**TASK ITEM:** All the data that follows should be repeated exactly, without a single picture.

**GIVEN RECORDS:**
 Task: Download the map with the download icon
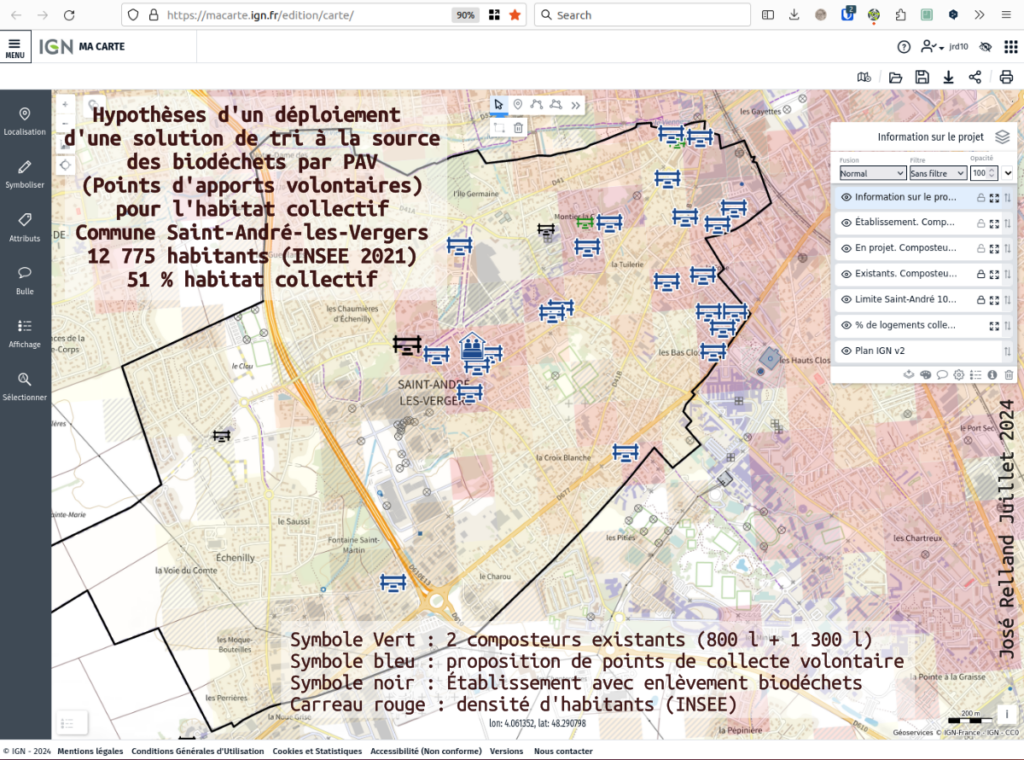coord(948,77)
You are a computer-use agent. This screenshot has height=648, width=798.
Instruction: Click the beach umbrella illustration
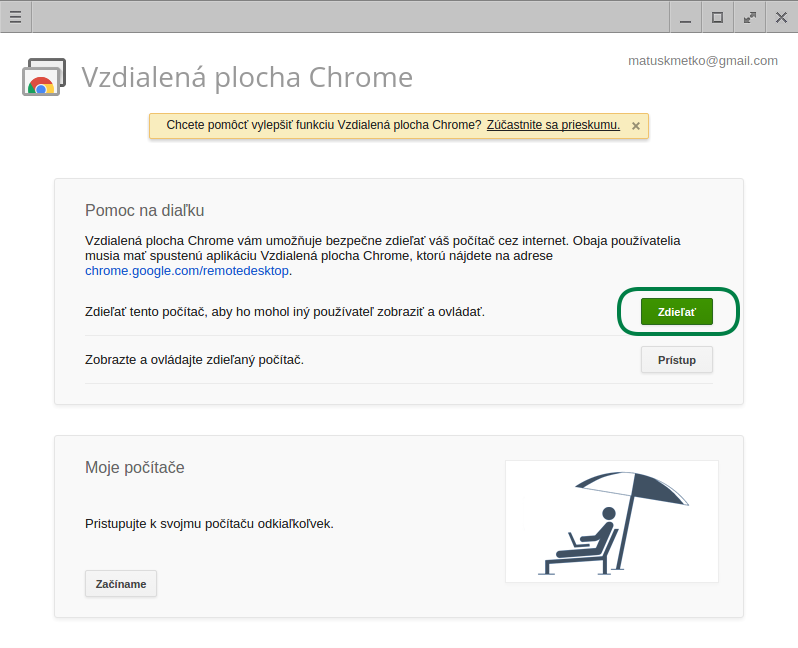[x=612, y=521]
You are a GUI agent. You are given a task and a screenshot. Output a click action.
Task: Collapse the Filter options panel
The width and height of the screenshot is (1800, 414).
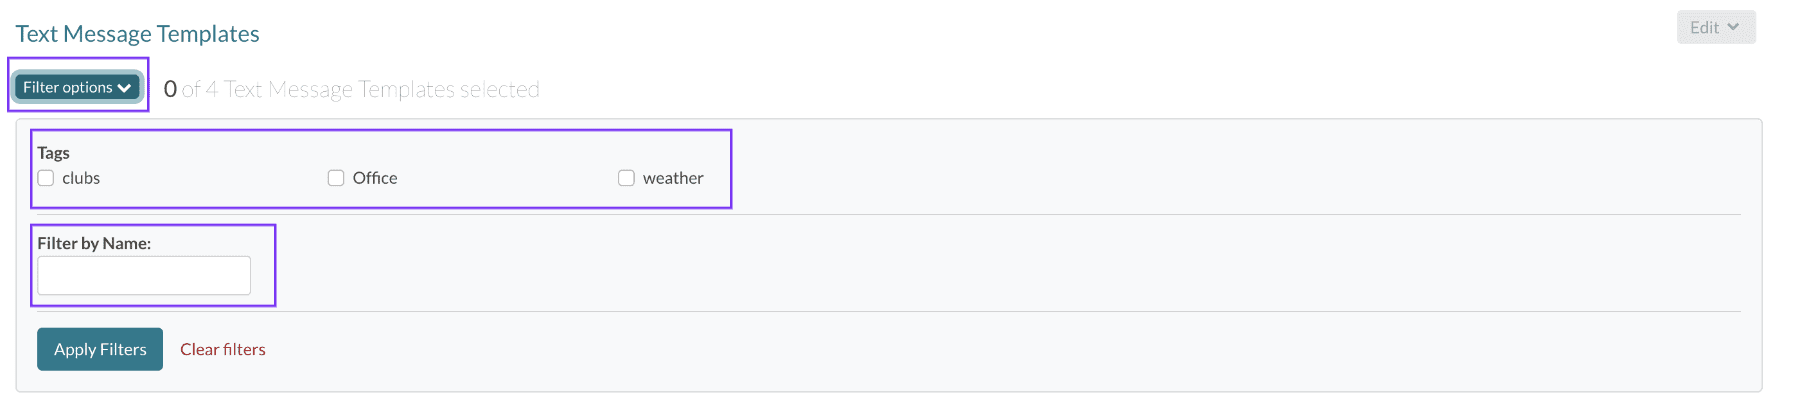point(77,87)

**SOLUTION:**
 Task: Download the map with the download icon
coord(948,77)
You are a computer-use agent. This screenshot has height=648, width=798.
Instruction: Click the beach umbrella illustration
[x=612, y=521]
You are a GUI agent. You are given a task and a screenshot. Output a click action.
Task: Collapse the Filter options panel
The width and height of the screenshot is (1800, 414).
point(77,87)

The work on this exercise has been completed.